Not too long ago, some of the ladies of book club and I piled into Amanda’s petite black car and hit the road.  Our destination on a sunny November Saturday was the small town of Quechee, home of the Vermont Farmer’s Diner, which was featured in our previous month’s pick of Animal, Vegetable, Miracle by Barbara Kingsolver.  In that book, Kingsolver and her family visit the original Vermont Farmer’s Diner in Barre; it had since closed and reopened adjacent to a strip mall in Quechee.

the-dining-carI know I was a bit surprised to see the diner in what I can only describe as a tourist trap of a strip mall — one of the stores featured t-shirts emblazoned with moose and endless brown plastic jugs of maple syrup.  I was even more stunned when we entered the diner; a small portion of the seats were in an old-fashioned train boxcar, but the rest were in a sparsely decorated and cavernous room that reminded me of an elementary school auditorium.
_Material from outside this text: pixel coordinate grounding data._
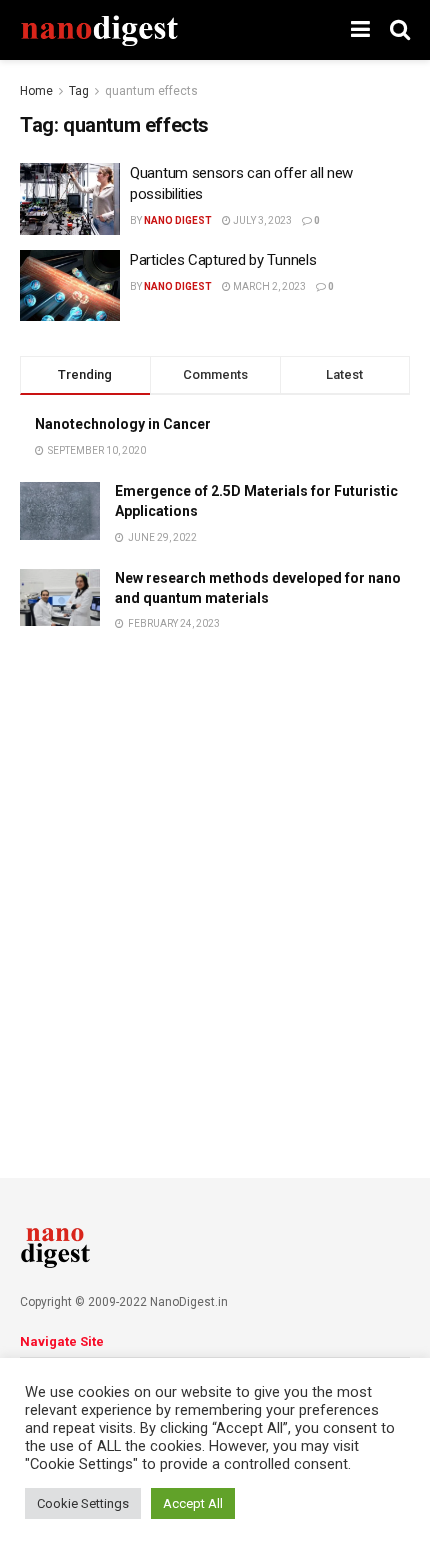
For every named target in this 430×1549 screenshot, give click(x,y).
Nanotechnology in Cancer (123, 424)
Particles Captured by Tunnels (223, 260)
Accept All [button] (193, 1503)
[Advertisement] (215, 881)
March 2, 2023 (268, 286)
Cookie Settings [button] (83, 1503)
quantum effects (151, 91)
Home (36, 91)
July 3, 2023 (261, 220)
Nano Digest (178, 220)
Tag (79, 91)
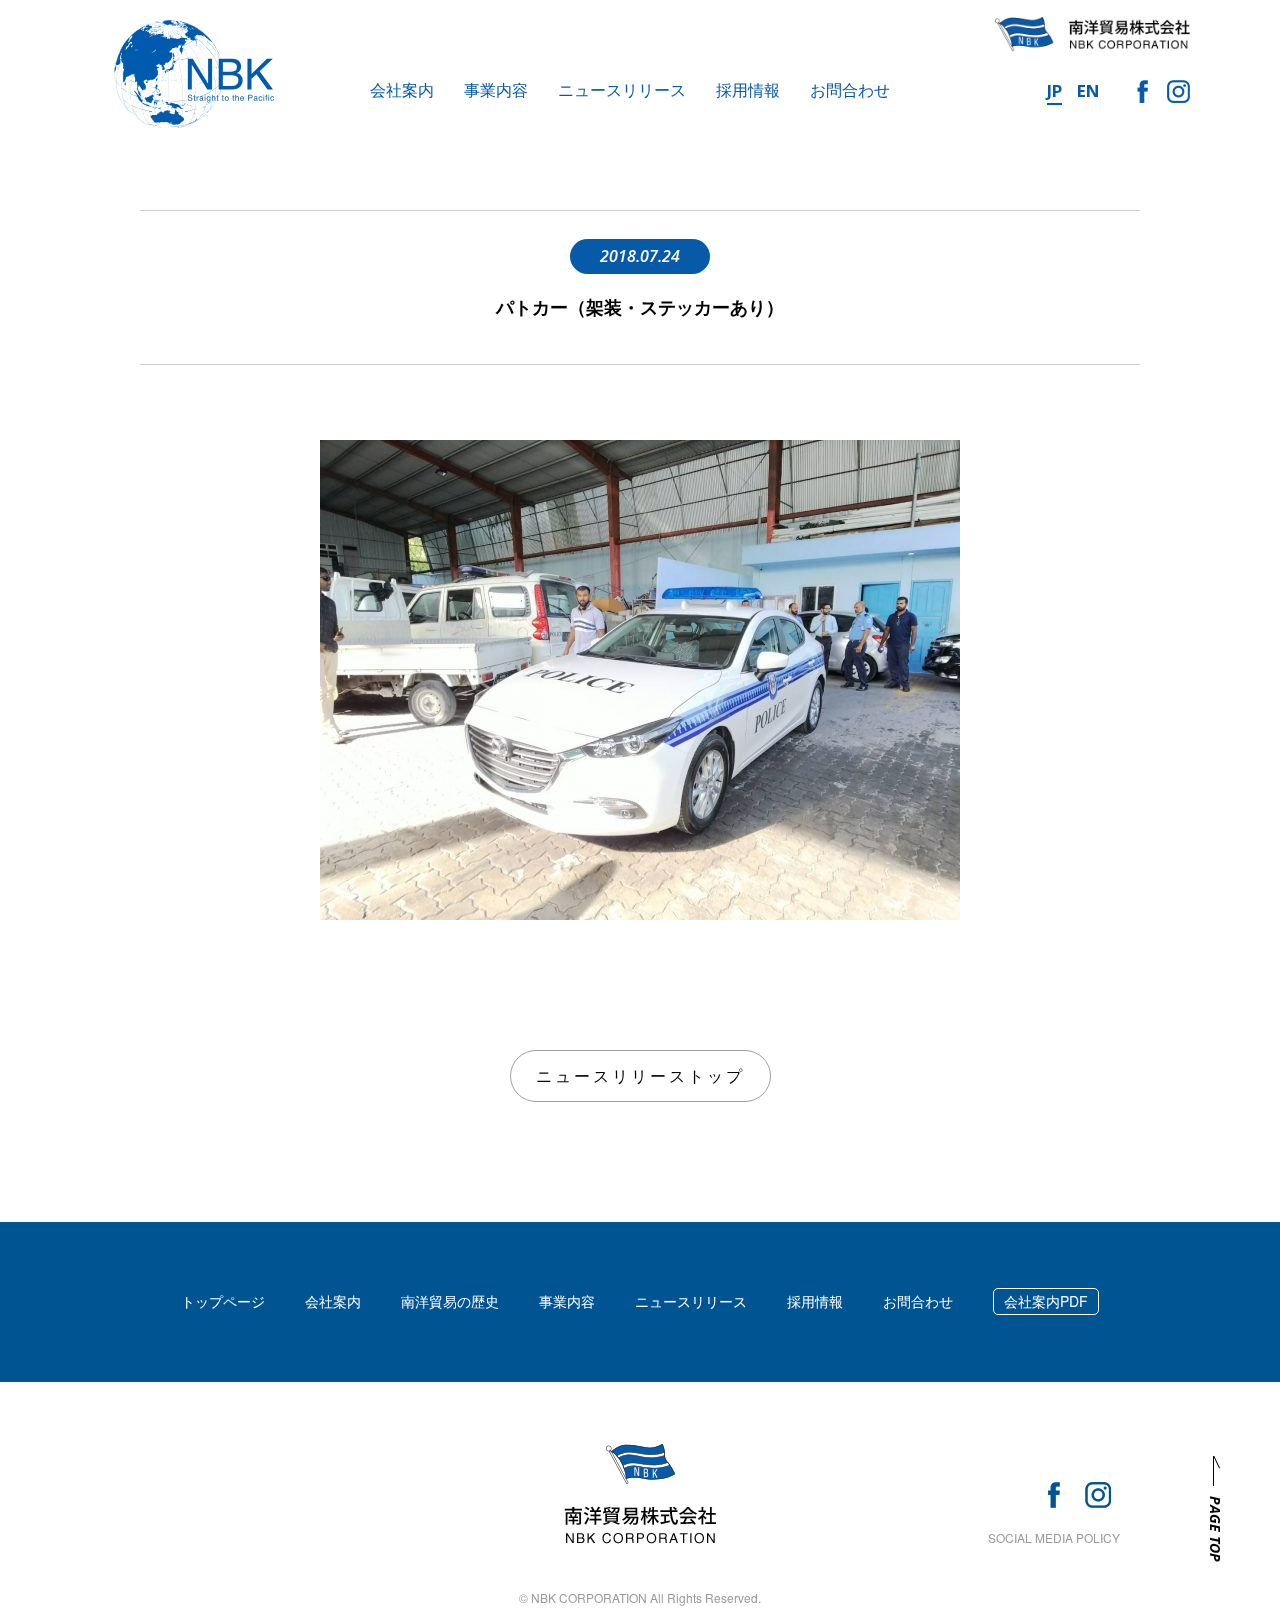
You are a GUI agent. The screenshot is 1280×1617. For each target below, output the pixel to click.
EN (1088, 90)
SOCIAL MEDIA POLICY (1054, 1537)
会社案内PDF (1046, 1301)
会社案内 (402, 89)
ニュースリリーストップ (640, 1075)
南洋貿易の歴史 (450, 1301)
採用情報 (748, 89)
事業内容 (496, 89)
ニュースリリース (622, 89)
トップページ (223, 1301)
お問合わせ (850, 89)
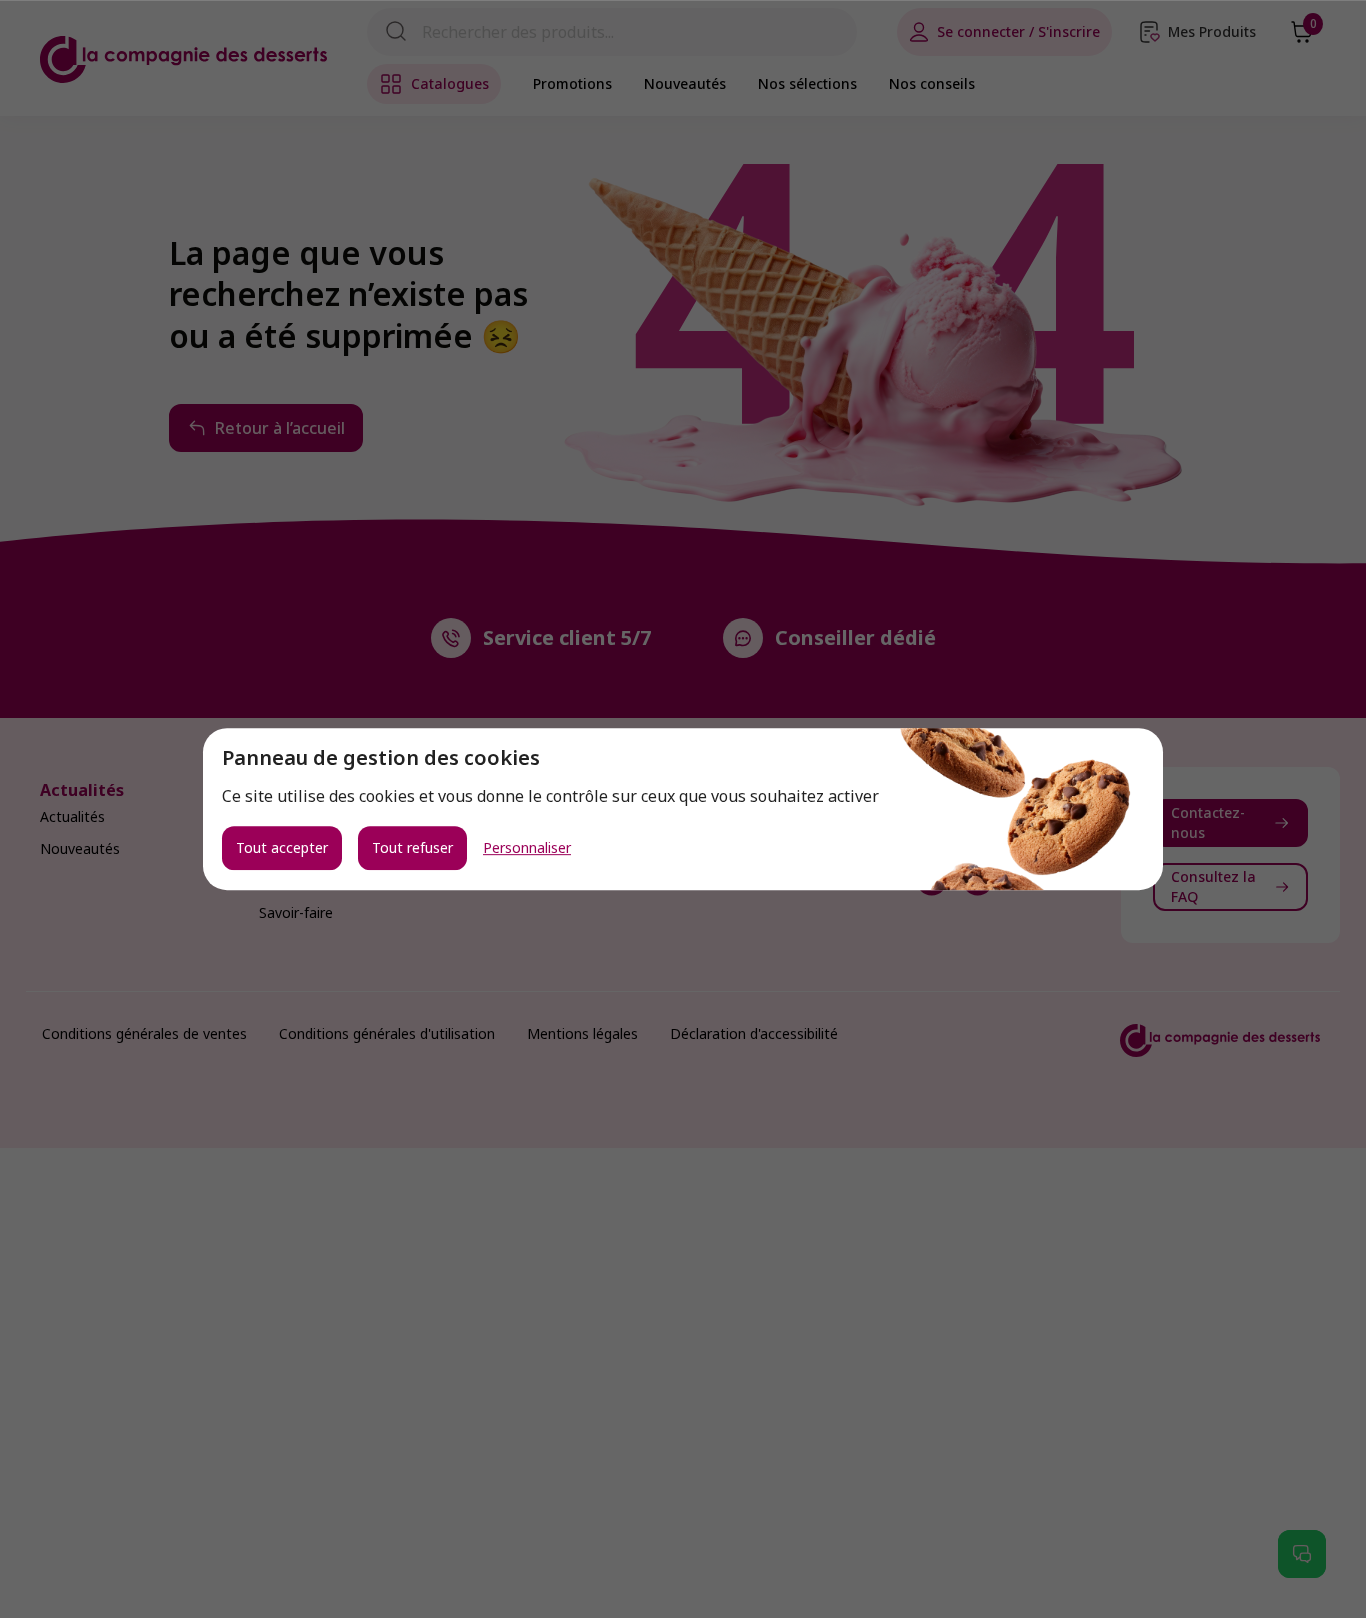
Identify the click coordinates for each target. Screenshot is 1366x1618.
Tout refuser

Food-wise, the diner was fine, but certainly not worth driving almost three hours for.  Granted, the diner did deliver on its promise of relying upon local vendors whenever possible; the beef on my burger ($7.00) came from PT Farms, my tomato from Long Wind Farms and my cheese, of course, was from Cabot.  My incredibly thick milkshake, the highlight of my meal, was made of Strafford organic milk and was well worth its steep price of $6.00, especially considering the sheer quantity of shake — it filled two Mason jars, and was so think I could stand my straw straight up in its center.

Over our meal, we discussed this month’s book, Zorba the Greek… and how we all hated it.  To be fair, only one of us actually finished it — but the rest of us couldn’t even get past page thirty or so.  While our group is very flexible when it comes to completing our chosen book, a situation like this is most certainly unusual.  So if you do have a hankering to read Nikos Kazantzakis‘s novel, consider yourself warned.  The same, I’m sorry to say, could be said about the diner.
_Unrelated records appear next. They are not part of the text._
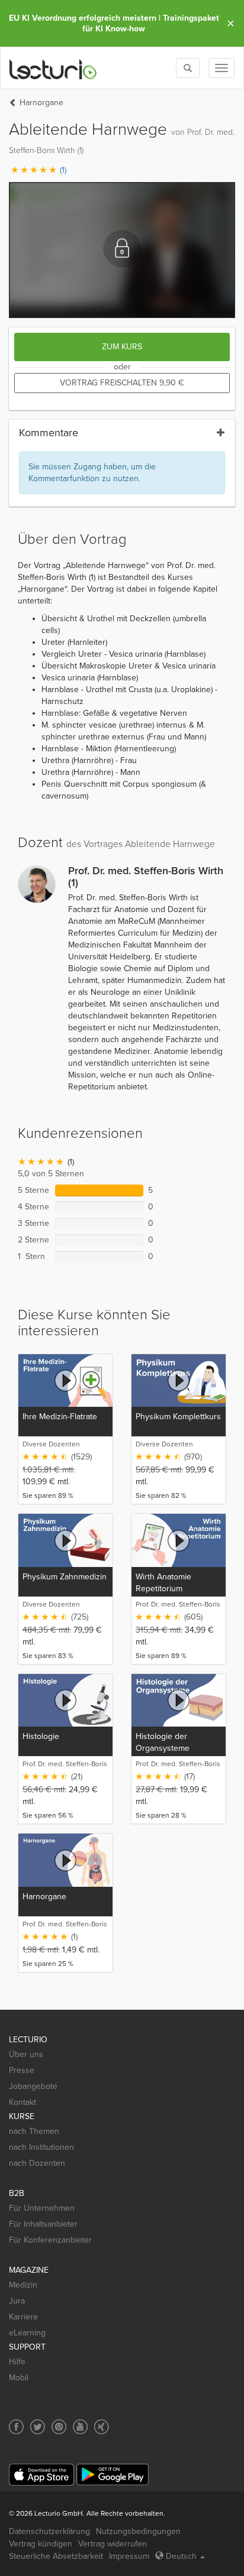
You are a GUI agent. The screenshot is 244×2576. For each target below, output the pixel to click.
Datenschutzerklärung (49, 2531)
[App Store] (41, 2475)
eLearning (27, 2333)
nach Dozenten (37, 2163)
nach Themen (34, 2131)
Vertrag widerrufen (112, 2544)
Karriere (23, 2317)
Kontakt (22, 2102)
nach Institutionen (41, 2147)
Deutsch (181, 2556)
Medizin (23, 2285)
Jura (17, 2301)
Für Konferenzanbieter (50, 2240)
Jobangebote (33, 2086)
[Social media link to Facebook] (16, 2426)
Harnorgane (41, 103)
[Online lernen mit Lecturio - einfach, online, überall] (53, 68)
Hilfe (17, 2362)
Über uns (26, 2054)
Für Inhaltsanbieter (43, 2224)
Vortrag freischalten (122, 383)
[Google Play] (112, 2475)
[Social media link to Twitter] (37, 2426)
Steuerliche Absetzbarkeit (56, 2556)
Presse (21, 2070)
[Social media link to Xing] (101, 2426)
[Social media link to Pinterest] (59, 2426)
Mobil (18, 2378)
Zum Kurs (122, 347)
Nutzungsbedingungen (138, 2531)
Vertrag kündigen (40, 2544)
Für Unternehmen (42, 2208)
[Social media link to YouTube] (80, 2426)
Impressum (129, 2556)
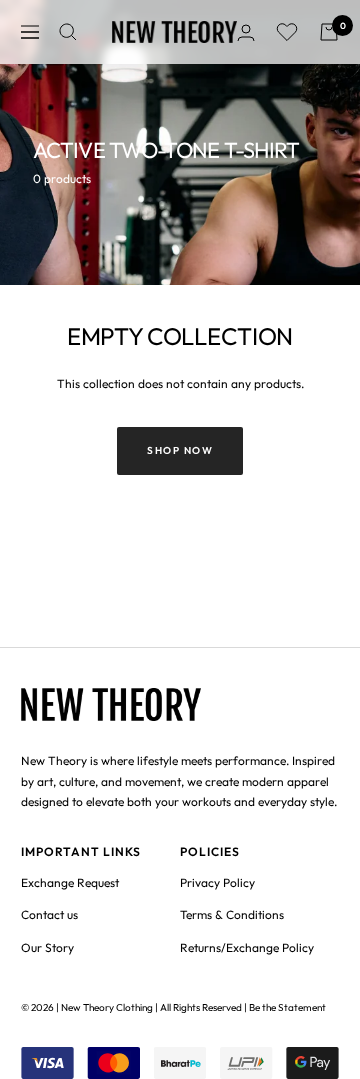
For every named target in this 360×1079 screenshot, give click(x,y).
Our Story (47, 947)
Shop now (180, 450)
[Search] (68, 32)
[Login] (246, 32)
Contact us (49, 914)
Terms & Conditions (232, 914)
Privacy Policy (217, 882)
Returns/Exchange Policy (247, 947)
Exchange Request (70, 882)
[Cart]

Falling Angels by Tracy Chevalier.

falling-angelsThis is a novel I picked up by chance, though I’ve read and enjoyed Tracy Chevalier‘s work before.  Not too long ago, I was in the bargain basement of Harvard Book Store with my friend Jamel, looking for my book group’s most recent pick.  I thought (mistakenly, I should add) that Zorba the Greek would be an easy find, but instead I happened upon Falling Angels.  I wasn’t overly impressed with the cover art but still I idly flipped to the first page; after reading a few paragraphs, I knew that I would be immediately have to climb the stairs and make my way to the cash register.  I needed to know how the story would end, particularly after a beginning like this:

I woke this morning with a stranger in my bed.  The head of blond hair beside my was decidedly not my husband’s.  I did not know whether to be shocked or amused.

Well, I thought, here’s a novel way to begin the new century.

Then I remembered the evening before and felt rather sick.  I wondered where Richard was in this huge house and how we were meant to swap back.  Everyone else here — the man beside me included — was far more experienced in the mechanics of these matters than I.  Than we.  Much as Richard bluffed last night, he was just as much in the dark as me, though he was more keen.  Much more keen.  It made me wonder.

Do you understand what I mean?  How captivating, how scandalous, how thrilling — especially when put into context.  Falling Angels is set in Edwardian London (1901-1910), an era also known as the Belle Époque, a time for the European elite to explore all things beautiful and new.

The novel’s plot encircles an array of characters all bond together by birth, position, politics and desire.  Chevalier tackles these themes by telling the story through a succession of first-person narratives.  The perspectives range from beautiful and bored Kitty Coleman, who opens the novel with her incendiary words; her maid Jenny, whose bad judgement and insolence the plot hinges upon; snooty and smug Lavinia Waterhouse, obsessed with propriety at even a young age; and cheeky Simon Field, a grave digger’s son.

While Falling Angels is gripping as a piece of literature, it is Chevalier’s skillful characterizations that is so very seductive.  She effortlessly moves from individual to individual, telling each one’s tales in a voice that is as distinct and clear as her own.  And that is an covetable gift.